Yâ huddâm hazihil esmâi beyyinü hâzihil habiyeti ve ahricühâ bi hakkı ve men asdeku minellâhi kıyla.
Ve hüve asdekul kâilin.
Ve iz kateltüm nefsen feddâra’tüm fihâ vallâhü muhricün mâ küntüm tektümün.
Fe kulnadribühü bi ba’dıhâ kezâlike yuhyillâhül mevtâ ve yüriküm âyâtihî lealleküm ta’kılün.
Tevekkel yâ şemluh.
Ve ente şemhıysa ve yâ meytarüş ve yâ li yathaşin bi ıhrâcil habiyyetilletti fi hazel mekâni bi hakkı mâ televtühü aleyküm vet taatü lillâhi rabbil âlemîne ve li hâzel esmâi elvâhan elvâhan elvâhan el’acel el’acel el’acel essâate essâate essâate.

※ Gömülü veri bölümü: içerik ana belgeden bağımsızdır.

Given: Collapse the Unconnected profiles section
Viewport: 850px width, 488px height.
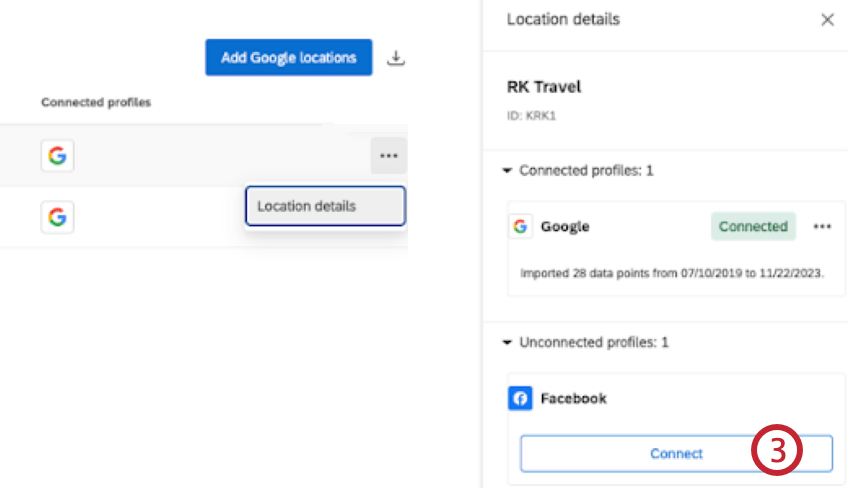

Ve innehü le kasemün lev ta’lemûne azıym.
Anlamı
Bu tür metinler genellikle tasavvuf, ezoterik uygulamalar veya manevi ritüellerle bağlantılıdır. Metnin anlamını aşağıda özetlemeye çalıştım:
- Giriş:
- “Beyhüşin katuşin lüşin tevekkel şemer’atâ…” ifadeleri, sembolik veya ezoterik anlamlar taşıyan özel isimler ve ifadelerden oluşmaktadır. Bunlar genellikle metafizik âlemlerle iletişim kurma ya da manevi güçleri çağırma amaçlı kullanılan terimlerdir.
- Yardım Çağrısı:
- “Yâ huddâm hazihil esmâi…” kısmı, belirtilen isimlerin (muhtemelen manevi varlıkların) hizmetkârlarına bir çağrıdır. Burada gizli bir şeyin (hazine ya da sır) açığa çıkarılması istenmektedir.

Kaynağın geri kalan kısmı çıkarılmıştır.